Skywalker extracts information from specific variables in your YAML input file. For simplicity, we refer to variables at the top level of a YAML file as blocks, because they resemble block sections in other file formats. Here's an example of a YAML file containing blocks a, b, c, and d:

a: This block is just a string

b:
  description: this block is a set of keys and values
  key1: value1        # (like this!)
  key2: 112           # (and this!)
  key3: 3.14159265357 # (and this!)

c: [1, 2, 3, 4, 5] # this block is an array of integers

d: # this block is the ѕame array as c, expressed differently
  - 1
  - 2
  - 3
  - 4
  - 5

As you can see above, lists of values are indicated by comma-separated values surrounded by braces, or a sequence of values prepended by hyphens. Notice also that YAML ignores anything starting with a # character, which allows you to annotate YAML files with comments.

Skywalker YAML Input

Skywalker looks for the following information in an input file, each of which belongs in its own block:

  • an optional settings block that conveys information from the user to a Skywalker program
  • an input block that defines the members of the ensemble.

Here's an example of a Skywalker input file used to test an aerosol parameterization that appears in two different scientific codes:

# Computes the rate of binary nucleation as a function of relative humidity [-]
# and temperature [K]

driver1: # settings for driver1
  nucleation_method: 2
  pbl_method: 0

driver2: # settings for driver2
  name: mer07_veh02_wang08_nuc_1box
  newnuc_method_user_choice: 2
  pbl_nuc_wang2008_user_choice: 0

input:
  fixed:
    c_h2so4: 5e8 # [#/cc]
    planetary_boundary_layer_height: 1100
    height: 500
    xi_nh3: 0
  lattice:
    relative_humidity: [0.01, 1.00, 0.01]
    temperature: [230.15, 300.15, 1]

Below, we describe the structure of each of these blocks, and give examples. Skywalker parses the input YAML file for you, so there's no need to worry about types, comments, or any of the details of the YAML format.

These blocks can appear in any order within a YAML file. A Skywalker program ignores all blocks aside from settings and input blocks.

Settings

A Skywalker program may need information about how to configure itself, in addition to the information about the ensembles it constructs.

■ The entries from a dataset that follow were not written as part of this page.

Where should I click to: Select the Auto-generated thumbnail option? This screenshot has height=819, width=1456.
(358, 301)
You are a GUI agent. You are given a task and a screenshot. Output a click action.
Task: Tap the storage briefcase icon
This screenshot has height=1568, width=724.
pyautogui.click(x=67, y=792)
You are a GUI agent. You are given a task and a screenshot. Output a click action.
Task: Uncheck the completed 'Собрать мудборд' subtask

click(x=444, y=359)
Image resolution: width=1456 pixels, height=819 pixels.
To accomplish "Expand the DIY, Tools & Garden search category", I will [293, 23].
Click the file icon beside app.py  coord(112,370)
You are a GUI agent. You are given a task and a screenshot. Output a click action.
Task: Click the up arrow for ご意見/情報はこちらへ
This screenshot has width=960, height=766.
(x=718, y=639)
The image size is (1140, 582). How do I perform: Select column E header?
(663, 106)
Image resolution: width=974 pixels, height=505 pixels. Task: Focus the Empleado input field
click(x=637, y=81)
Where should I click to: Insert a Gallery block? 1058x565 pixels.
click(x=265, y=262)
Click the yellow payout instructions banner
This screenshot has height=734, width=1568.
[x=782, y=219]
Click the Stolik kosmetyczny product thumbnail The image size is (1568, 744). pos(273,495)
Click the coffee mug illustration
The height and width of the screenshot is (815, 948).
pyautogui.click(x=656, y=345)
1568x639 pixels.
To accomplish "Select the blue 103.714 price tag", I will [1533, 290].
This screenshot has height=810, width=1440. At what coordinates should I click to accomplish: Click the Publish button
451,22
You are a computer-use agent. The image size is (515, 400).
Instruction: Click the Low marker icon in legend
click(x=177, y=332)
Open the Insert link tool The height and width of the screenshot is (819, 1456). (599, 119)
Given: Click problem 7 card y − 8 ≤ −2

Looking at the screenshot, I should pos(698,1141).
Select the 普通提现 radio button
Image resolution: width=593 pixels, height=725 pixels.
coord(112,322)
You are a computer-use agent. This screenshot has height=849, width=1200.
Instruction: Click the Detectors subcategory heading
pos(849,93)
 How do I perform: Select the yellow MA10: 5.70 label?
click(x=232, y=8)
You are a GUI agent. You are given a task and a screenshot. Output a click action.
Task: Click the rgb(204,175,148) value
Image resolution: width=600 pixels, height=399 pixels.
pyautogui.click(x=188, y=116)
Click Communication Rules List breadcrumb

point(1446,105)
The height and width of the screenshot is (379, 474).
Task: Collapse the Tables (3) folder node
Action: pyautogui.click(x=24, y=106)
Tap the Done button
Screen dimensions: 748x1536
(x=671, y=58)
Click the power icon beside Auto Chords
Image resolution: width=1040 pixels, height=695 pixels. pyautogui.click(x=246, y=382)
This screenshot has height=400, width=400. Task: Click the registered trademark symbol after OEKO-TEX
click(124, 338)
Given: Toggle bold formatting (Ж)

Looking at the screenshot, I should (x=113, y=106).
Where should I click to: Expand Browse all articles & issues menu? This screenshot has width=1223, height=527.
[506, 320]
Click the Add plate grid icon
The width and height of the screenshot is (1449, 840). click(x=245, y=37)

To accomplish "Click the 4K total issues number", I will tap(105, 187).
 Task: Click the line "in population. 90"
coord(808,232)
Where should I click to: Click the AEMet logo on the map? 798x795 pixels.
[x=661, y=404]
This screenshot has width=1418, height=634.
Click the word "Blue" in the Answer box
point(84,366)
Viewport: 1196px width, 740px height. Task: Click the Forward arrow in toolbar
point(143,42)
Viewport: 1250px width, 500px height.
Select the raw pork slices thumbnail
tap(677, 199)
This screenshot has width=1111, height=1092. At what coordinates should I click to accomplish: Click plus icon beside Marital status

If it does, it can specify the name of a block to search for "settings". For example, the Skywalker input file in the first section of this page has two settings blocks:

  • driver1, which is needed by one Skywalker program
  • driver2, which is needed by a different Skywalker program

The ability to tell Skywalker where to look for settings allows you to run several different programs with the same input, and compare their results. This is an invaluable capability for cross validating scientific codes.

Notice the structure of the driver1 and driver2 settings blocks. They consist of simple named variables, each with a single value. Skywalker settings are always interpreted as strings, so if your program needs an integer or floating point value to configure itself, it must convert the relevant setting to the correct type.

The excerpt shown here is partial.